Brief: How many of the lines below contain the string "bottom", where case counts? Reply with the number alone.

┄┄┄┄┄┄┄┄┄┄

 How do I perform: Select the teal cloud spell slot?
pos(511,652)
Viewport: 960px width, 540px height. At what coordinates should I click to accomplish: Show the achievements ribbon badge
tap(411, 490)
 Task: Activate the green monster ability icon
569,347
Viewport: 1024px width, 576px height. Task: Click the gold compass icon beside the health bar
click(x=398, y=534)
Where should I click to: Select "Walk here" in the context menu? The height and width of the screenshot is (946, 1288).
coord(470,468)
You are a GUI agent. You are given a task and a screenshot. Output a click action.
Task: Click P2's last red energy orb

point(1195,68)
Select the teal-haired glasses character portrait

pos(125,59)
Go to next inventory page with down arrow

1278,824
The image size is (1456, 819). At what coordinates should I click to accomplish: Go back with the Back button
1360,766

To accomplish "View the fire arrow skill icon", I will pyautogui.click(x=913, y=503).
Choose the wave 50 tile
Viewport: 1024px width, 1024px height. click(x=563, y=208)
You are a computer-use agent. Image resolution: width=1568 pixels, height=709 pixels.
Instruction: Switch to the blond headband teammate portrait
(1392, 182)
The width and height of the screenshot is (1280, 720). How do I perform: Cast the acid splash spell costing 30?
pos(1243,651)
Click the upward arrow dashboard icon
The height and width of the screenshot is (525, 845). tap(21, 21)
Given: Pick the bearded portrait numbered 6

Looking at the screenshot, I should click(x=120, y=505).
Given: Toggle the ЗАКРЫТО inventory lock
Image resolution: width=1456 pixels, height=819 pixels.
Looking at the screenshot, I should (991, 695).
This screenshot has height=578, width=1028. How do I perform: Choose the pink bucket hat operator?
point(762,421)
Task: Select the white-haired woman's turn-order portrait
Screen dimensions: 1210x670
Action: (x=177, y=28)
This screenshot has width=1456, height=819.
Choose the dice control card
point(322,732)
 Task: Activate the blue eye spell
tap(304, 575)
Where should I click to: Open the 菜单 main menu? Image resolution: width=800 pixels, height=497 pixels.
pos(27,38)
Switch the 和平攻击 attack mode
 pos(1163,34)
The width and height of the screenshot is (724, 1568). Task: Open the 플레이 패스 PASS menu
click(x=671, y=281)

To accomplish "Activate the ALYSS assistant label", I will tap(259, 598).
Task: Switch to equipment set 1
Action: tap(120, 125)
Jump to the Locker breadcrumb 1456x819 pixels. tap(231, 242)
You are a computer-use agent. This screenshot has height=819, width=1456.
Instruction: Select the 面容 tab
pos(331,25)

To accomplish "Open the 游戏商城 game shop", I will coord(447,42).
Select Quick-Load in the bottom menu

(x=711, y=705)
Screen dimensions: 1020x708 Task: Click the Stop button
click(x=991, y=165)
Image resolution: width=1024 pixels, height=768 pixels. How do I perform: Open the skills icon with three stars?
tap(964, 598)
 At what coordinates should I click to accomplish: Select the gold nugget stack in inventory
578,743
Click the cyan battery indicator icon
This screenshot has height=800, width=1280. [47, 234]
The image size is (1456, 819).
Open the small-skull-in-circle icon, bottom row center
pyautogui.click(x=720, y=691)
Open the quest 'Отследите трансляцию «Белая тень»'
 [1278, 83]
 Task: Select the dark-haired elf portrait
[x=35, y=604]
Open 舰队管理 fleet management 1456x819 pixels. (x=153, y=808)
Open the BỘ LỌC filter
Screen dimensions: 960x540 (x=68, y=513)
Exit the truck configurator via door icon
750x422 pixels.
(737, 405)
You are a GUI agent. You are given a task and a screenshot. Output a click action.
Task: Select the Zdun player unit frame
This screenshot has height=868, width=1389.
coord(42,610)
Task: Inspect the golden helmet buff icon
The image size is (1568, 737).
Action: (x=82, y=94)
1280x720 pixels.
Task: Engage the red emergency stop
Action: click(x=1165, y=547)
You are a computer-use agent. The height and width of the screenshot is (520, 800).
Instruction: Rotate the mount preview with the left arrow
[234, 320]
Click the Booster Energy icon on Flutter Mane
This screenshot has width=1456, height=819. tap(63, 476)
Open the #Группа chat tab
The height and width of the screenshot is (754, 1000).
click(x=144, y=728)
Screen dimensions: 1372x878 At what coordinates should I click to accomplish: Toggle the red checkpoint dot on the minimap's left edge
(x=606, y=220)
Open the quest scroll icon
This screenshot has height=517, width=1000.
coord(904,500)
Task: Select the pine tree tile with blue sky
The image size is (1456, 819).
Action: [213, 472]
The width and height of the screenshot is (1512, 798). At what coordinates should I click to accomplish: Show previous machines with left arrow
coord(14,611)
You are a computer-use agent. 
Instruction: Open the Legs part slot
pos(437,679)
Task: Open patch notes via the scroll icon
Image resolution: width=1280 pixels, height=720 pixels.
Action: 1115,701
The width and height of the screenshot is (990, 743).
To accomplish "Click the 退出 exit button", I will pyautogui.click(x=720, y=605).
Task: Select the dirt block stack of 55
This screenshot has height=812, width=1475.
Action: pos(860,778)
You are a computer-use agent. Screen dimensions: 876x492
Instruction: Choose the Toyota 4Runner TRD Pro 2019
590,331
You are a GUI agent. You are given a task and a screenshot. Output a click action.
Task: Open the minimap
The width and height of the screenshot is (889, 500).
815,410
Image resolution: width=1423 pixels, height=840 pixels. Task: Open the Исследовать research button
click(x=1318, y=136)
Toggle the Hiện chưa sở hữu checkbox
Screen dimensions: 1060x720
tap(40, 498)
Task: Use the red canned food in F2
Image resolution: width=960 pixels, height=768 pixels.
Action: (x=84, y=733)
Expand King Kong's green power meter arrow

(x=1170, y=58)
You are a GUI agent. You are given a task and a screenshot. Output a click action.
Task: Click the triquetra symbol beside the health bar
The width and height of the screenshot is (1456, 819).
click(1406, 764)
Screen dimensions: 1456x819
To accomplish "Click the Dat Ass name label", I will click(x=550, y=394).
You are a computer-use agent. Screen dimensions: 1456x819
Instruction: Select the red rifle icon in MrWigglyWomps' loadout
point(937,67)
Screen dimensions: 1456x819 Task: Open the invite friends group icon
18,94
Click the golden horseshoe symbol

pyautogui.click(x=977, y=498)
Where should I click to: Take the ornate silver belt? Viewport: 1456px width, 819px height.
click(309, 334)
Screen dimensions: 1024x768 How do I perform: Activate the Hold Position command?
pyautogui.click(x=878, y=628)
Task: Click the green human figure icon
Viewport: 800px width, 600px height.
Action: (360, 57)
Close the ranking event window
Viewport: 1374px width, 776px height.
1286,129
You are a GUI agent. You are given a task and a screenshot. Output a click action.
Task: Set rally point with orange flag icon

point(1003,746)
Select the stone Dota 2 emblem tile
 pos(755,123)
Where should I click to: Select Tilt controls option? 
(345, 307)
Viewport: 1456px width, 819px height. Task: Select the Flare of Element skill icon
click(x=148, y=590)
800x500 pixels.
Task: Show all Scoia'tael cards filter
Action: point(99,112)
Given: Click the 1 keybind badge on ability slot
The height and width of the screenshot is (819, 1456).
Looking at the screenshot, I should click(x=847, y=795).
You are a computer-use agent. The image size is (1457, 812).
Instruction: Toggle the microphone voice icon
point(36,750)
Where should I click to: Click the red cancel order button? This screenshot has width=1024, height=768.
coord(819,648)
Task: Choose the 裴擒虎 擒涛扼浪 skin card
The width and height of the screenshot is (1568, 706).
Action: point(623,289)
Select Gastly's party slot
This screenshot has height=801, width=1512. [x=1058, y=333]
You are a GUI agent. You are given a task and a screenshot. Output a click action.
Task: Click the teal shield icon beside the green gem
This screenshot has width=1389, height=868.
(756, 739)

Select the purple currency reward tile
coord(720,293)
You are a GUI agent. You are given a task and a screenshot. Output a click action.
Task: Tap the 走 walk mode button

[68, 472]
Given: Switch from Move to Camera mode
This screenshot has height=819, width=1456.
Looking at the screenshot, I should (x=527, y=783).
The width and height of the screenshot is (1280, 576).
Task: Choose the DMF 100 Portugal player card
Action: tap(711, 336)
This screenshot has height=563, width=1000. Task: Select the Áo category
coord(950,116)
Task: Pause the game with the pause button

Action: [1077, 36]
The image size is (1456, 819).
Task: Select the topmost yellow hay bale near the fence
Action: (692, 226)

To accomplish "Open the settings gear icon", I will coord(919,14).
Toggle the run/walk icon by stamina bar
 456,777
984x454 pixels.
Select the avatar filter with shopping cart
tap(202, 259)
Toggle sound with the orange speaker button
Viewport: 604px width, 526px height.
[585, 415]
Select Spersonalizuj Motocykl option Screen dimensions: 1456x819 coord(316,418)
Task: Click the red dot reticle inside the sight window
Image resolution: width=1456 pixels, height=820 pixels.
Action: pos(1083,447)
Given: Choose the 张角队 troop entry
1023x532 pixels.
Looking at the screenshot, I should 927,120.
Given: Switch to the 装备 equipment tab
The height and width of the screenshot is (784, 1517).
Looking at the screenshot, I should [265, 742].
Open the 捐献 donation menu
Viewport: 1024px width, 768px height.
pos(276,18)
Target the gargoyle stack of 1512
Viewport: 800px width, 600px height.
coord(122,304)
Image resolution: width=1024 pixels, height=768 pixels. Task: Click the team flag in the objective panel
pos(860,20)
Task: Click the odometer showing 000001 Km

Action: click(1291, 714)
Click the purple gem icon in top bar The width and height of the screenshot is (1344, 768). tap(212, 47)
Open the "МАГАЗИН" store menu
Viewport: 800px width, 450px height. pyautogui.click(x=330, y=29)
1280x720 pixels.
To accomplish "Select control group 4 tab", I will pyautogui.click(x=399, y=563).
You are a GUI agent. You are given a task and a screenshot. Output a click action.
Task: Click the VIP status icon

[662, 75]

┄┄┄┄┄┄┄┄┄┄

Reply to the task: 2